» **Exercise aim**: Present every line of the records below as a Markdown table with the columns "Row" and "Line", numbering the rows and omitting blank lines.

» **Records for this exercise**:
==================================================
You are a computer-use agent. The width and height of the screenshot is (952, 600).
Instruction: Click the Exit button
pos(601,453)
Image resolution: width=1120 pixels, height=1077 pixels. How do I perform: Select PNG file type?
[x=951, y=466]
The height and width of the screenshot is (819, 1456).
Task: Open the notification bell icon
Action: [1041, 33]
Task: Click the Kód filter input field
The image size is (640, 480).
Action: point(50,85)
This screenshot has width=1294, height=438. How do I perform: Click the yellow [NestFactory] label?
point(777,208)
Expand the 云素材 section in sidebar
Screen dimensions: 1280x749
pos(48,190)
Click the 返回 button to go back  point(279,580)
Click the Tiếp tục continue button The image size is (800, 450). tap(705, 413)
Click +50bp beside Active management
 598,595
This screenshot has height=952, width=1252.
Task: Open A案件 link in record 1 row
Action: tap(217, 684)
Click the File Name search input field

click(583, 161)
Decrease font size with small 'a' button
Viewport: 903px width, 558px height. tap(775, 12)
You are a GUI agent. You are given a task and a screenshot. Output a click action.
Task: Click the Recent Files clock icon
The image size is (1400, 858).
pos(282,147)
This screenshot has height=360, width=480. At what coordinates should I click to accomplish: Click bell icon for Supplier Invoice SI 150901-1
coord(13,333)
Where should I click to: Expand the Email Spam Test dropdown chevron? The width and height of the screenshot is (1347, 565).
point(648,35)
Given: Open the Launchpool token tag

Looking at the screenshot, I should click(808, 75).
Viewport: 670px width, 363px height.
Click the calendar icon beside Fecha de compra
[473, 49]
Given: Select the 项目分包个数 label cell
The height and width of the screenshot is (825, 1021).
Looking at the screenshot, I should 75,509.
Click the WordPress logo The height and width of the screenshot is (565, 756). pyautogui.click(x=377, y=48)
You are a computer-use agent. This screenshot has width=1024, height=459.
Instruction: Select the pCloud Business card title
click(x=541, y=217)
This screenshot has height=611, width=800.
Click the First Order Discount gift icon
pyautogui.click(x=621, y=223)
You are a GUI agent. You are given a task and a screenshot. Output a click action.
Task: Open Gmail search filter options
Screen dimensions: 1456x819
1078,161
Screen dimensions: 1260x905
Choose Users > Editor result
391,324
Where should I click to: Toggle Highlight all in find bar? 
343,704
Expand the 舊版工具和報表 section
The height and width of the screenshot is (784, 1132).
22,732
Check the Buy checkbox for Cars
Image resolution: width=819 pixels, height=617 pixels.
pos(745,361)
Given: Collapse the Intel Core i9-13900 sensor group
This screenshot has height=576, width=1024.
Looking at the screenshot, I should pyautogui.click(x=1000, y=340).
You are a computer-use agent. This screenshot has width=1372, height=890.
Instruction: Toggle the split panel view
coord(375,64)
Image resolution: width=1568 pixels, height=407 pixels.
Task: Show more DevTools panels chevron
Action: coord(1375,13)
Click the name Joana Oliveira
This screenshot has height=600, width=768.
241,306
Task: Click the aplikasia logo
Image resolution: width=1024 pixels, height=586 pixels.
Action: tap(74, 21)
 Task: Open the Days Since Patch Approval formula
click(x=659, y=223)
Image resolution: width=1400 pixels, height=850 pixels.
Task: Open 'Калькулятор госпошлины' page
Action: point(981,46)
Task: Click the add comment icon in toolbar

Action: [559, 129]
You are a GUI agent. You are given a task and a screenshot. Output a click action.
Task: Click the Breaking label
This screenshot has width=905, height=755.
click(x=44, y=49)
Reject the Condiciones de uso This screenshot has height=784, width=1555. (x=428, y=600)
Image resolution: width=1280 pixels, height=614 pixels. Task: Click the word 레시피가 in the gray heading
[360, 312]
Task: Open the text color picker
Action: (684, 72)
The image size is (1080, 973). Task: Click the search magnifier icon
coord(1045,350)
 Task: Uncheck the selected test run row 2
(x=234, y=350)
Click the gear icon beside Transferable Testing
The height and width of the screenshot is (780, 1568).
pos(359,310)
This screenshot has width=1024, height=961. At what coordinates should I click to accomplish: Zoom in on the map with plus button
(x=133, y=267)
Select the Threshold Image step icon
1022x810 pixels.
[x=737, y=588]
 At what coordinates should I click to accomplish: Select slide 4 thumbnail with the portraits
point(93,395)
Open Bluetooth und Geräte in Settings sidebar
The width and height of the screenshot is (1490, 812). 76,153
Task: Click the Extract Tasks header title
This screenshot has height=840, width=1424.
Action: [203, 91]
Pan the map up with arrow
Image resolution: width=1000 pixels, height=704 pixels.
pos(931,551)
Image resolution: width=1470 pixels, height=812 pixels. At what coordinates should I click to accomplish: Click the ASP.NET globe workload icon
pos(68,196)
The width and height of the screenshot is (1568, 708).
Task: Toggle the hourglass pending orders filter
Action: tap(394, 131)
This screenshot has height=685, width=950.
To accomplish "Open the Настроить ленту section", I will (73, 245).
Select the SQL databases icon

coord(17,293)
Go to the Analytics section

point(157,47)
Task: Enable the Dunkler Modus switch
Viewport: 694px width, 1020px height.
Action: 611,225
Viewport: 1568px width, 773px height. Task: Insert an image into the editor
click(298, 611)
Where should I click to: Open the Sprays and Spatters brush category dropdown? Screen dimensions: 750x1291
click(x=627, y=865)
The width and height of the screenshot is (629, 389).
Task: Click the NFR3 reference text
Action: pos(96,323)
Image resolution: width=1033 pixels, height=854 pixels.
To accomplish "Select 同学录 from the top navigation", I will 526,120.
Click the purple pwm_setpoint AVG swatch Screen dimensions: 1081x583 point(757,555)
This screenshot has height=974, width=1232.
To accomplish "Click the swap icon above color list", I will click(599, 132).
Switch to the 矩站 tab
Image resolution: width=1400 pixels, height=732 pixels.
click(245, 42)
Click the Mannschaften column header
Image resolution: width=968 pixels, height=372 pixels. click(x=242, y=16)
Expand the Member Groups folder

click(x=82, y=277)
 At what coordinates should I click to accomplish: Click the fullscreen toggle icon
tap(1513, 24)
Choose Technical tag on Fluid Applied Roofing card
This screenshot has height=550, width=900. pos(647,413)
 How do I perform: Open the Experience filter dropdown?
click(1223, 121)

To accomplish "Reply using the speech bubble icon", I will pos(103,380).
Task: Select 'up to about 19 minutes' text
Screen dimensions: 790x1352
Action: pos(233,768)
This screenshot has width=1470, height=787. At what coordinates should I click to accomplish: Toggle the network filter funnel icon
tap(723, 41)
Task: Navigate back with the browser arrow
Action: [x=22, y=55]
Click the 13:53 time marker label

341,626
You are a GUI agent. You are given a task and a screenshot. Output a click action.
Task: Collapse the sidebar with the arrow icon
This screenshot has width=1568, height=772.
==================================================
» **Right answer**:
| Row | Line |
|---|---|
| 1 | You are a computer-use agent. The width and height of the screenshot is (952, 600). |
| 2 | Instruction: Click the Exit button |
| 3 | pos(601,453) |
| 4 | Image resolution: width=1120 pixels, height=1077 pixels. How do I perform: Select PNG file type? |
| 5 | [x=951, y=466] |
| 6 | The height and width of the screenshot is (819, 1456). |
| 7 | Task: Open the notification bell icon |
| 8 | Action: [1041, 33] |
| 9 | Task: Click the Kód filter input field |
| 10 | The image size is (640, 480). |
| 11 | Action: point(50,85) |
| 12 | This screenshot has width=1294, height=438. How do I perform: Click the yellow [NestFactory] label? |
| 13 | point(777,208) |
| 14 | Expand the 云素材 section in sidebar |
| 15 | Screen dimensions: 1280x749 |
| 16 | pos(48,190) |
| 17 | Click the 返回 button to go back  point(279,580) |
| 18 | Click the Tiếp tục continue button The image size is (800, 450). tap(705, 413) |
| 19 | Click +50bp beside Active management |
| 20 |  598,595 |
| 21 | This screenshot has height=952, width=1252. |
| 22 | Task: Open A案件 link in record 1 row |
| 23 | Action: tap(217, 684) |
| 24 | Click the File Name search input field |
| 25 | click(583, 161) |
| 26 | Decrease font size with small 'a' button |
| 27 | Viewport: 903px width, 558px height. tap(775, 12) |
| 28 | You are a GUI agent. You are given a task and a screenshot. Output a click action. |
| 29 | Task: Click the Recent Files clock icon |
| 30 | The image size is (1400, 858). |
| 31 | pos(282,147) |
| 32 | This screenshot has height=360, width=480. At what coordinates should I click to accomplish: Click bell icon for Supplier Invoice SI 150901-1 |
| 33 | coord(13,333) |
| 34 | Where should I click to: Expand the Email Spam Test dropdown chevron? The width and height of the screenshot is (1347, 565). |
| 35 | point(648,35) |
| 36 | Given: Open the Launchpool token tag |
| 37 | Looking at the screenshot, I should click(808, 75). |
| 38 | Viewport: 670px width, 363px height. |
| 39 | Click the calendar icon beside Fecha de compra |
| 40 | [473, 49] |
| 41 | Given: Select the 项目分包个数 label cell |
| 42 | The height and width of the screenshot is (825, 1021). |
| 43 | Looking at the screenshot, I should 75,509. |
| 44 | Click the WordPress logo The height and width of the screenshot is (565, 756). pyautogui.click(x=377, y=48) |
| 45 | You are a computer-use agent. This screenshot has width=1024, height=459. |
| 46 | Instruction: Select the pCloud Business card title |
| 47 | click(x=541, y=217) |
| 48 | This screenshot has height=611, width=800. |
| 49 | Click the First Order Discount gift icon |
| 50 | pyautogui.click(x=621, y=223) |
| 51 | You are a GUI agent. You are given a task and a screenshot. Output a click action. |
| 52 | Task: Open Gmail search filter options |
| 53 | Screen dimensions: 1456x819 |
| 54 | 1078,161 |
| 55 | Screen dimensions: 1260x905 |
| 56 | Choose Users > Editor result |
| 57 | 391,324 |
| 58 | Where should I click to: Toggle Highlight all in find bar?  |
| 59 | 343,704 |
| 60 | Expand the 舊版工具和報表 section |
| 61 | The height and width of the screenshot is (784, 1132). |
| 62 | 22,732 |
| 63 | Check the Buy checkbox for Cars |
| 64 | Image resolution: width=819 pixels, height=617 pixels. |
| 65 | pos(745,361) |
| 66 | Given: Collapse the Intel Core i9-13900 sensor group |
| 67 | This screenshot has height=576, width=1024. |
| 68 | Looking at the screenshot, I should pyautogui.click(x=1000, y=340). |
| 69 | You are a computer-use agent. This screenshot has width=1372, height=890. |
| 70 | Instruction: Toggle the split panel view |
| 71 | coord(375,64) |
| 72 | Image resolution: width=1568 pixels, height=407 pixels. |
| 73 | Task: Show more DevTools panels chevron |
| 74 | Action: coord(1375,13) |
| 75 | Click the name Joana Oliveira |
| 76 | This screenshot has height=600, width=768. |
| 77 | 241,306 |
| 78 | Task: Click the aplikasia logo |
| 79 | Image resolution: width=1024 pixels, height=586 pixels. |
| 80 | Action: tap(74, 21) |
| 81 |  Task: Open the Days Since Patch Approval formula |
| 82 | click(x=659, y=223) |
| 83 | Image resolution: width=1400 pixels, height=850 pixels. |
| 84 | Task: Open 'Калькулятор госпошлины' page |
| 85 | Action: point(981,46) |
| 86 | Task: Click the add comment icon in toolbar |
| 87 | Action: [559, 129] |
| 88 | You are a GUI agent. You are given a task and a screenshot. Output a click action. |
| 89 | Task: Click the Breaking label |
| 90 | This screenshot has width=905, height=755. |
| 91 | click(x=44, y=49) |
| 92 | Reject the Condiciones de uso This screenshot has height=784, width=1555. (x=428, y=600) |
| 93 | Image resolution: width=1280 pixels, height=614 pixels. Task: Click the word 레시피가 in the gray heading |
| 94 | [360, 312] |
| 95 | Task: Open the text color picker |
| 96 | Action: (684, 72) |
| 97 | The image size is (1080, 973). Task: Click the search magnifier icon |
| 98 | coord(1045,350) |
| 99 |  Task: Uncheck the selected test run row 2 |
| 100 | (x=234, y=350) |
| 101 | Click the gear icon beside Transferable Testing |
| 102 | The height and width of the screenshot is (780, 1568). |
| 103 | pos(359,310) |
| 104 | This screenshot has width=1024, height=961. At what coordinates should I click to accomplish: Zoom in on the map with plus button |
| 105 | (x=133, y=267) |
| 106 | Select the Threshold Image step icon |
| 107 | 1022x810 pixels. |
| 108 | [x=737, y=588] |
| 109 |  At what coordinates should I click to accomplish: Select slide 4 thumbnail with the portraits |
| 110 | point(93,395) |
| 111 | Open Bluetooth und Geräte in Settings sidebar |
| 112 | The width and height of the screenshot is (1490, 812). 76,153 |
| 113 | Task: Click the Extract Tasks header title |
| 114 | This screenshot has height=840, width=1424. |
| 115 | Action: [203, 91] |
| 116 | Pan the map up with arrow |
| 117 | Image resolution: width=1000 pixels, height=704 pixels. |
| 118 | pos(931,551) |
| 119 | Image resolution: width=1470 pixels, height=812 pixels. At what coordinates should I click to accomplish: Click the ASP.NET globe workload icon |
| 120 | pos(68,196) |
| 121 | The width and height of the screenshot is (1568, 708). |
| 122 | Task: Toggle the hourglass pending orders filter |
| 123 | Action: tap(394, 131) |
| 124 | This screenshot has height=685, width=950. |
| 125 | To accomplish "Open the Настроить ленту section", I will (73, 245). |
| 126 | Select the SQL databases icon |
| 127 | coord(17,293) |
| 128 | Go to the Analytics section |
| 129 | point(157,47) |
| 130 | Task: Enable the Dunkler Modus switch |
| 131 | Viewport: 694px width, 1020px height. |
| 132 | Action: 611,225 |
| 133 | Viewport: 1568px width, 773px height. Task: Insert an image into the editor |
| 134 | click(298, 611) |
| 135 | Where should I click to: Open the Sprays and Spatters brush category dropdown? Screen dimensions: 750x1291 |
| 136 | click(x=627, y=865) |
| 137 | The width and height of the screenshot is (629, 389). |
| 138 | Task: Click the NFR3 reference text |
| 139 | Action: pos(96,323) |
| 140 | Image resolution: width=1033 pixels, height=854 pixels. |
| 141 | To accomplish "Select 同学录 from the top navigation", I will 526,120. |
| 142 | Click the purple pwm_setpoint AVG swatch Screen dimensions: 1081x583 point(757,555) |
| 143 | This screenshot has height=974, width=1232. |
| 144 | To accomplish "Click the swap icon above color list", I will click(599, 132). |
| 145 | Switch to the 矩站 tab |
| 146 | Image resolution: width=1400 pixels, height=732 pixels. |
| 147 | click(245, 42) |
| 148 | Click the Mannschaften column header |
| 149 | Image resolution: width=968 pixels, height=372 pixels. click(x=242, y=16) |
| 150 | Expand the Member Groups folder |
| 151 | click(x=82, y=277) |
| 152 |  At what coordinates should I click to accomplish: Click the fullscreen toggle icon |
| 153 | tap(1513, 24) |
| 154 | Choose Technical tag on Fluid Applied Roofing card |
| 155 | This screenshot has height=550, width=900. pos(647,413) |
| 156 |  How do I perform: Open the Experience filter dropdown? |
| 157 | click(1223, 121) |
| 158 | To accomplish "Reply using the speech bubble icon", I will pos(103,380). |
| 159 | Task: Select 'up to about 19 minutes' text |
| 160 | Screen dimensions: 790x1352 |
| 161 | Action: pos(233,768) |
| 162 | This screenshot has width=1470, height=787. At what coordinates should I click to accomplish: Toggle the network filter funnel icon |
| 163 | tap(723, 41) |
| 164 | Task: Navigate back with the browser arrow |
| 165 | Action: [x=22, y=55] |
| 166 | Click the 13:53 time marker label |
| 167 | 341,626 |
| 168 | You are a GUI agent. You are given a task and a screenshot. Output a click action. |
| 169 | Task: Collapse the sidebar with the arrow icon |
| 170 | This screenshot has width=1568, height=772. |